═════ EXTRACTED TEXT ═════

===============================
The old scheme for multi-threaded slave implemented in WL#6314 works as follows.
-
On master, there is a global counter. The counter is incremented before each storage engine commit.
-
On master, before a transaction enters the prepare phase, the current value of the global counter is stored in the transaction. This number is called the commit-parent for the transaction.
-
On master, the commit-parent is stored in the binary log in the header of the transaction.
-
On slave, two transactions are allowed to execute in parallel if they have the same commit-parent.
=======================================
The old scheme allows less parallelism than would be possible.
The old scheme partitions the time line into intervals. When a transaction commits, the current time interval ends and a new begins. Two transactions can execute in parallel if they were prepared within the same time interval. The following picture illustrates the scheme:
Trx1 ------------P----------C-------------------------------->
|
Trx2 ----------------P------+---C---------------------------->
| |
Trx3 -------------------P---+---+-----C---------------------->
| | |
Trx4 -----------------------+-P-+-----+----C----------------->
| | | |
Trx5 -----------------------+---+-P---+----+---C------------->
| | | | |
Trx6 -----------------------+---+---P-+----+---+---C---------->
| | | | | |
Trx7 -----------------------+---+-----+----+---+-P-+--C------->
| | | | | | |
Each horizontal line represents a transaction. Time progresses to the right. P denotes the point in time when the commit-parent is read before the prepare phase. C denotes the point in time when the transaction increases the global counter and thus begins a new interval. The vertical lines extending down from each commit show the interval boundaries.
Trx5 and Trx6 are allowed to execute in parallel because they have the same commit-parent (namely, the counter value set by Trx2). However, Trx4 and Trx5 are not allowed to execute in parallel, and Trx6 and Trx7 are not allowed to execute in parallel.
But note that two transactions that hold all their respective locks at the same point in time on the master are necessarily non-conflicting. Thus, it would not be problematic to allow them to execute in parallel on the slave. In the above example, this has two implications:
-
Trx4, Trx5, and Trx6 hold all their locks at the same time but Trx4 will be executed in isolation.
-
Trx6 and Trx7 hold all their locks at the same time but Trx7 will be executed in isolation.
It would be better if Trx4 could execute in parallel with Trx5 and Trx6, and Trx6 could execute in parallel with Trx7.
======================
In the present worklog we implement a scheme that allows two transactions to execute in parallel if they hold all their locks at the same time.

═════ SUPPLIED ENTRIES ═════

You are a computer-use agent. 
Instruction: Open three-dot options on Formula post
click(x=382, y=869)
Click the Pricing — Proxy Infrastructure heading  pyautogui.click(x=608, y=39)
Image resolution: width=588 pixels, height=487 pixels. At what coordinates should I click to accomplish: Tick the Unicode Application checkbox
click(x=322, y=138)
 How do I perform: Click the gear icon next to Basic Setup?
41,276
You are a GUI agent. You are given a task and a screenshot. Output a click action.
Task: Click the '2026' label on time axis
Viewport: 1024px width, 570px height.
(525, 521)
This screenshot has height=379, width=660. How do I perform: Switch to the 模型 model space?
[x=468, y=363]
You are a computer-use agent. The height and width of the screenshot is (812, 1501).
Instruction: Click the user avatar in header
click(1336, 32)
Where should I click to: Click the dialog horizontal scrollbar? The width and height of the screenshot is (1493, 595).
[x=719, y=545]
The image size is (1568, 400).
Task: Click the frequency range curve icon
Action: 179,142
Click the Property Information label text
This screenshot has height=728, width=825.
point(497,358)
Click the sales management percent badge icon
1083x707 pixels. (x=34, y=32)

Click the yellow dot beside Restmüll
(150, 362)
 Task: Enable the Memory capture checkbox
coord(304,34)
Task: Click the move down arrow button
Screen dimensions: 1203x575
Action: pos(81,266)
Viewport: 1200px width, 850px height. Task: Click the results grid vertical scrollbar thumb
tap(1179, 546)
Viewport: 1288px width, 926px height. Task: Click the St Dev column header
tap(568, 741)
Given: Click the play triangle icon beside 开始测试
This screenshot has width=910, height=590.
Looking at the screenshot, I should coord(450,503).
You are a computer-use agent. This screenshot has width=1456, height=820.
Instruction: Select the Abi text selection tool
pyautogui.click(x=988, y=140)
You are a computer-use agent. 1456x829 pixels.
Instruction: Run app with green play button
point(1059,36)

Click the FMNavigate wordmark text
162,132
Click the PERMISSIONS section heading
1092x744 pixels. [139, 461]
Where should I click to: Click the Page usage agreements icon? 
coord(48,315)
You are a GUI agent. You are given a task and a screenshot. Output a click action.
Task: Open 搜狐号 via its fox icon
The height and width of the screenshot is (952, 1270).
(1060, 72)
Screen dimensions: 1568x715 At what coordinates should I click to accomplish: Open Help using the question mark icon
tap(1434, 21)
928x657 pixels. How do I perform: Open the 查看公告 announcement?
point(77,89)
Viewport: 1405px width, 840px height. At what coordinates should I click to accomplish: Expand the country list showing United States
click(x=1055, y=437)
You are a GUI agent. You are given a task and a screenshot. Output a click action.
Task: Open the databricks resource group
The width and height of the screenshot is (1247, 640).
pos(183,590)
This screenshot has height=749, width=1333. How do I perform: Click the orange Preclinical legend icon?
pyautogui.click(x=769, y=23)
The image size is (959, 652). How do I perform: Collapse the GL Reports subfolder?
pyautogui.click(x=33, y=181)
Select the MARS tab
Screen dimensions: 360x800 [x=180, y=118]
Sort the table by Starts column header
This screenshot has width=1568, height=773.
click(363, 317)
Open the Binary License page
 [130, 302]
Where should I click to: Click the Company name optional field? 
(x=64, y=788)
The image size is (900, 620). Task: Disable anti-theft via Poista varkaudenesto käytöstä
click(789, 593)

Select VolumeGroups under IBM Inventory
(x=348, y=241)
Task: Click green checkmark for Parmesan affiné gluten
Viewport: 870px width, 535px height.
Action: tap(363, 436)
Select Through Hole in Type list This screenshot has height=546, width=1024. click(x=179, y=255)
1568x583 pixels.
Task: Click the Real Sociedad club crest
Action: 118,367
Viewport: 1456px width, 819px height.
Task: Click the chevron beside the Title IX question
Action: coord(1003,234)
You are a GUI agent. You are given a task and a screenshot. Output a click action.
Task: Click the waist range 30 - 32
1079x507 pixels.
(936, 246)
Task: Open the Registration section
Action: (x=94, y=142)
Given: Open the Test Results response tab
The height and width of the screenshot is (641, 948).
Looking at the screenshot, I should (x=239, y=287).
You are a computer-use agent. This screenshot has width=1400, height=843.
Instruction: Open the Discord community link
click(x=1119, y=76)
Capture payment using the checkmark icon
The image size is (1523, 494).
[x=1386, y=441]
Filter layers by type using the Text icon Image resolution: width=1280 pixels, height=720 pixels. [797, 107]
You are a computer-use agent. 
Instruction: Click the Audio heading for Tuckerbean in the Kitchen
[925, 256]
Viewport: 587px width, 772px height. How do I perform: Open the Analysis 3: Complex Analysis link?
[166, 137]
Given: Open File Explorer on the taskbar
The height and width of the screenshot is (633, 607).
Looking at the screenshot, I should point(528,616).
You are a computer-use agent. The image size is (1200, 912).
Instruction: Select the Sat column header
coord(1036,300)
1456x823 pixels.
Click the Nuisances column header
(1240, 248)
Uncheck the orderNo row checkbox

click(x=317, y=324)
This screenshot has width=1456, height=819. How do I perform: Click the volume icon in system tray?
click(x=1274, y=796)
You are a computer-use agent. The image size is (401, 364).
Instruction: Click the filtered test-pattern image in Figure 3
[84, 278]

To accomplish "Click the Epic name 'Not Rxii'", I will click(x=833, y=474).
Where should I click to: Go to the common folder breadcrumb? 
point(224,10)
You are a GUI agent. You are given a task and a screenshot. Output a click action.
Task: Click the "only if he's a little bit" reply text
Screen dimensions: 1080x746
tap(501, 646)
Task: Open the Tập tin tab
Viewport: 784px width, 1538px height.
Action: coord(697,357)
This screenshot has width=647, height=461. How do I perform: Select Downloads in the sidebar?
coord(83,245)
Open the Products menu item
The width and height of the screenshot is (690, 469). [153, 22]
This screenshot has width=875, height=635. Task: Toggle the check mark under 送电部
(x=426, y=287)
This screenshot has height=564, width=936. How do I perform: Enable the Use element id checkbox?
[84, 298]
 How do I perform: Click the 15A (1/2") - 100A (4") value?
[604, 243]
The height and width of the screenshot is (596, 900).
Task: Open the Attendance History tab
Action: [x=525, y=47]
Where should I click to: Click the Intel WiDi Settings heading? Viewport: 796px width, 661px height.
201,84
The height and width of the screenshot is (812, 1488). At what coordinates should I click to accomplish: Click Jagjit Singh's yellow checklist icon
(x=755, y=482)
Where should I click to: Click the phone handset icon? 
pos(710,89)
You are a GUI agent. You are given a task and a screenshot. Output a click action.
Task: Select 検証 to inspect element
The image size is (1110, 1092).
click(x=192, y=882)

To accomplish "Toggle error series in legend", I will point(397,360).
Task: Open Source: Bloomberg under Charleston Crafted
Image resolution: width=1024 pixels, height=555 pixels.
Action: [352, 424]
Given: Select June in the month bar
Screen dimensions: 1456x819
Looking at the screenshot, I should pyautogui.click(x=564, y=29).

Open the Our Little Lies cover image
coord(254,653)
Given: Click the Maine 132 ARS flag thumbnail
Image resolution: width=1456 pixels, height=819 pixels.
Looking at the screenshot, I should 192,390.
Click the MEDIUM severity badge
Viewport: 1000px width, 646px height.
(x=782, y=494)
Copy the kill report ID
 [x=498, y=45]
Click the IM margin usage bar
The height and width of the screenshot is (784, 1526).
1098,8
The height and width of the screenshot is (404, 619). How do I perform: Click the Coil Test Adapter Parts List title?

═════

§ INSTRUCTIONS
1. In the text on multi-threaded slave replication, why would it be safe for the slave to run two transactions in parallel when they hold all their locks at the same point in time on the master? Answer in one to three sentences.
2. Extend the text on multi-threaded slave replication, picking up after its final sentence.
None of the dataset rows are required here.

§ IN RESPONSE
1. Two transactions that hold all their respective locks at the same point in time on the master are necessarily non-conflicting. Running them in parallel on the slave would therefore not be problematic.

2.
We define the lock interval as the interval of time when a transaction holds all its locks:
-
The lock interval ends when the first lock(最开始申请的lock) is released in the storage engine commit. For simplicity, we do not analyze the lock releases inside the storage engine; instead, we assume that locks are released just before the storage engine commit.
-
The lock interval begins when the last lock is acquired. This may happen in the storage engine or in the server. For simplicity, we do not analyze lock acquisition in the storage engine or in the server; instead, we assume that the last lock is acquired at the end of the last DML statement, in binlog_prepare. This works correctly both for normal transactions and for autocommitted transactions.
If Trx1, Trx2 are transactions, and Trx1 appears before Trx2, the criterion for parallel execution is this:
C1. Trx1, Trx2 can execute in parallel if and only if their locking ** intervals overlap.**
The following is an equivalent formulation:
C2. Trx1, Trx2 can NOT execute in parallel, if and only if Trx1 has ** ended its locking interval before Trx2 has started its locking** ** interval.**
The following illustrates the criteria (L denotes the beginning of the locking interval and C denotes the end of the locking interval).
- Can execute in parallel: Trx1 -----L---------C------------> Trx2 ----------L---------C------->
- Can not execute in parallel: Trx1 -----L----C-----------------> Trx2 ---------------L----C------->
To evaluate the locking criteria, we need to keep track of which transactions have ended their locking intervals. To this end, we assign a logical timestamp to each transaction: transaction.sequence_number. We will need to store transaction.sequence_number in the binary log. Therefore, we step it and assign it to the transaction just before the transaction enters the flush stage.
In addition, we maintain the global variable global.max_committed_transaction, which holds the maximal sequence_number of all transactions that have ended their locking intervals. The variable plays a role of the system commit logical clock. Thus, before a transaction performs storage engine commit, it sets global.max_committed_transaction to max(global.max_committed_timestamp, transaction.sequence_number).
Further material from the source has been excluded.